PAGE EXTRACT
The authoritative account of the result, accompanying the paper. Every number traces to the Transformer Lab job ids cited (experiment
autoresearch-theta-modularity-20260612); the verdict-level data is inresults/, and raw per-condition logs are retained by the authors and available on request.
Does a frontier sparse MoE (Command A+: 218B total / 25B active; 128 experts, 8 active, +1 shared; 32 layers; W4A4 NVFP4) organize its experts into functional modules — families that each own a capability or a language, such that ablating a family selectively breaks its own axis while sparing the others? We build a routing-mass atlas, pre-register six family→axis hypotheses before any intervention (math, code, general; Arabic, Chinese, Spanish), and causally test each by inference-time router masking (verified exact, leak=0) against a size-matched random-16 null. A family is modular iff its on-target effect beats the null and its worst off-target effect is ≤ ⅓ of on-target (selectivity). A positive control on Qwen3-30B-A3B (recovers its published disjoint language/task structure: IoU 0.60 vs 0.19) confirms the detector is sensitive.
We measured the same six families under four metrics, because the result turned out to depend on the metric — which is itself a finding. All are causal ablations vs the size-16 random null.
| Pass | Metric | Job | What it measures |
|---|---|---|---|
| Capability accuracy | task accuracy (MATH-500/HumanEval/MMLU-Pro) | e6a67e68 |
end-task solving |
| Capability problem-NLL | NLL on the problem text | 11cbdd93 |
domain-text familiarity (metric-confound control) |
| Capability solution-NLL | NLL on the gold solution | d3e27498 |
likelihood of the correct output |
| Language accuracy | Belebele MC accuracy | 6969d6da |
near-ceiling — uninformative (low power) |
| Language NLL (FLoRes-200) | NLL on FLoRes-200 passages (via Belebele, which is built on them) | eb4eb07a |
per-language modeling, corpus #1 |
| Consolidation (hardened) | NLL on independent Wikipedia corpus + bootstrap 95% CIs | 1f061675 |
the decisive test, corpus #2 |
The language leg therefore spans two distinct corpora: FLoRes-200 passages (curated parallel sentences, reached via Belebele) and Wikipedia (natural articles). They disagree on Spanish, which is the corpus-dependence result itself. (FLoRes was gated as a standalone dataset; the same passages came through Belebele, so no FLoRes content was lost.)
The consolidation run (1f061675) is the one to trust: independent corpus (Wikipedia, not Belebele),
higher n (120/lang; math 80 / code 120 / general 150), and bootstrap CIs with a conservative
CI-based verdict. It is the basis for the headline.

WRITTEN TASKS
a: Print the part of the expert-modularity write-up that opens with the words containing "Does a frontier" and closes with "detector is sensitive.", copying it word for word.
b: Give the text that follows the last sentence of the expert-modularity write-up, continuing it from that point.

EXTRACTED DATA
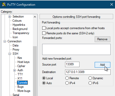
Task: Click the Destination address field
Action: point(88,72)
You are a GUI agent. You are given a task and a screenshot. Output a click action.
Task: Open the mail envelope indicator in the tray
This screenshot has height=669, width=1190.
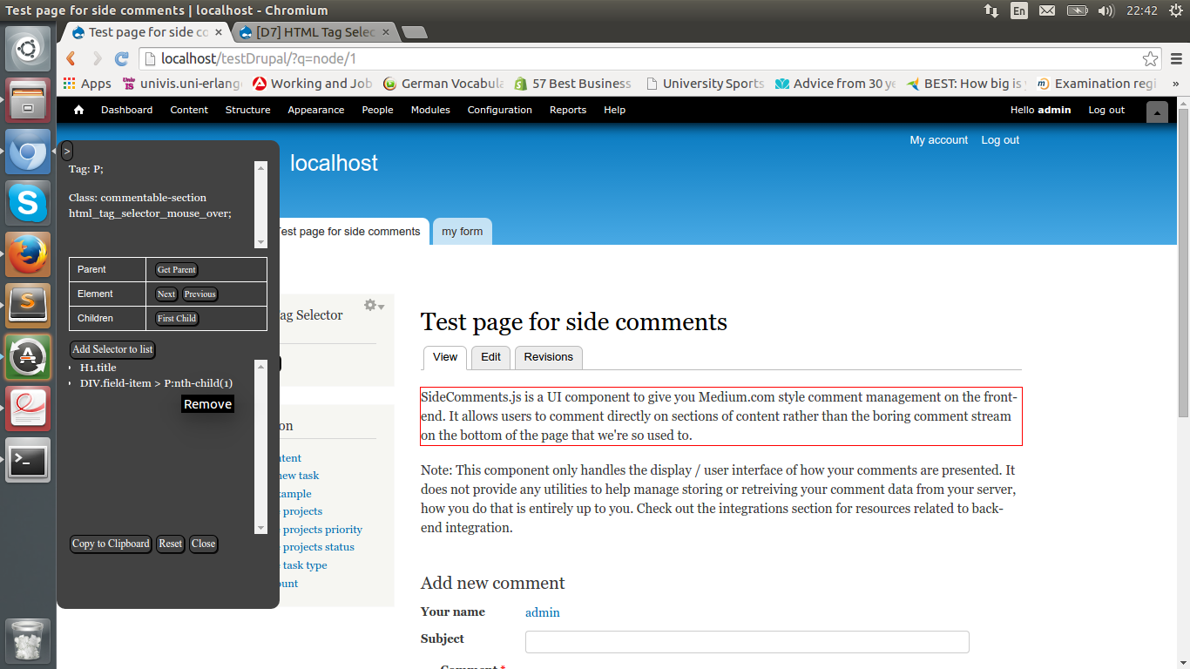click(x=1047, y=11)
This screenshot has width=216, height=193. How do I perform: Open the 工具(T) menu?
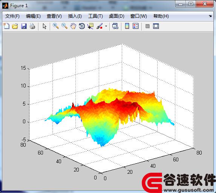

TASK-BY-TASK OUTPUTS
a:
Does a frontier sparse MoE (Command A+: 218B total / 25B active; 128 experts, 8 active, +1 shared; 32 layers; W4A4 NVFP4) organize its experts into functional modules — families that each own a capability or a language, such that ablating a family selectively breaks its own axis while sparing the others? We build a routing-mass atlas, pre-register six family→axis hypotheses before any intervention (math, code, general; Arabic, Chinese, Spanish), and causally test each by inference-time router masking (verified exact, leak=0) against a size-matched random-16 null. A family is modular iff its on-target effect beats the null and its worst off-target effect is ≤ ⅓ of on-target (selectivity). A positive control on Qwen3-30B-A3B (recovers its published disjoint language/task structure: IoU 0.60 vs 0.19) confirms the detector is sensitive.

b:
Robust functional modularity in this frontier MoE is rare and measurement-fragile. Of six pre-registered families, only the Arabic-language family is a clean causal module that survives an independent corpus, a conservative statistical bar, and metric variation. Every other family sits at the decision boundary, and its "modularity" flips depending on the corpus, the metric, or the statistical treatment. In Command A+, apparent modularity is therefore largely an artifact of measurement choices — a claim about this model under this protocol, not a base rate for MoEs in general; what generalizes is the methodological requirement that modularity claims be measurement-controlled.
Per-language NLL on independent Wikipedia text; capabilities via solution-NLL; bootstrap 95% CIs. We report both decision rules, because they disagree and honesty requires showing the fragility:
| family | on-target NLL↑ [95% CI] | null+2σ | beats null | worst off-target | point rule (≤⅓) | conservative CI rule |
|---|---|---|---|---|---|---|
| ar (lang) | 1.80 [1.73, 1.86] | 0.64 | ✓ | 0.43 @en | ✅ modular | ✅ MODULAR |
| es (lang) | 1.29 [1.23, 1.36] | 0.58 | ✓ | 0.43 @ar | ✅ modular (by 0.002) | ❌ no |
| zh (lang) | 0.63 [0.59, 0.67] | 0.42 | ✓ | 0.37 @en | ❌ no | ❌ no |
| math (cap) | 0.37 [0.33, 0.41] | 0.15 | ✓ | 0.08 @general | ✅ modular | ❌ no |
| code (cap) | 0.49 [0.39, 0.61] | 0.08 | ✓ | 0.17 @math | ❌ no (by 0.009) | ❌ no |
| general (cap) | 0.10 [0.05, 0.16] | 0.19 | ✗ | — | ❌ no | ❌ no |
- Pre-registered point rule: 3/6 modular (ar, es, math). The boundary is crowded: es clears selectivity by 0.002 and the rejected code family misses by 0.009, so two families straddle it from opposite sides and the 3/6 count is threshold-sensitive. But of the three admitted, only Arabic also survives the conservative CI rule: es fails it (and is corpus-dependent), and math — though it clears the point rule by a comfortable 0.04 — collapses under CIs and reverses under task accuracy. The point rule's extra positives are exactly what the conservative rule and the multi-metric battery are designed to catch.
- Conservative CI rule: 1/6 modular (ar only).
- Every family except
generalhas a real causal effect (beats its null) — the question is always selectivity, not whether the experts matter.
The Arabic family is a clean module by every standard we applied: ablating it raises Arabic per-token NLL by +1.80 nats [95% CI 1.73, 1.86] — a ~6× rise in perplexity (8.2 → 49) — against a random-null band of just 0.64 nats, on an independent corpus, while the worst off-target (English, +0.43) stays well under the selectivity bar. This is a genuine, defensible result: we causally localize a clean Arabic-language expert module in a frontier MoE. (Arabic is high-lift in the atlas — 1.95, second only to math — consistent with routing concentration pointing at it; but routing concentration alone did not reliably predict modularity for the other families, see §7.)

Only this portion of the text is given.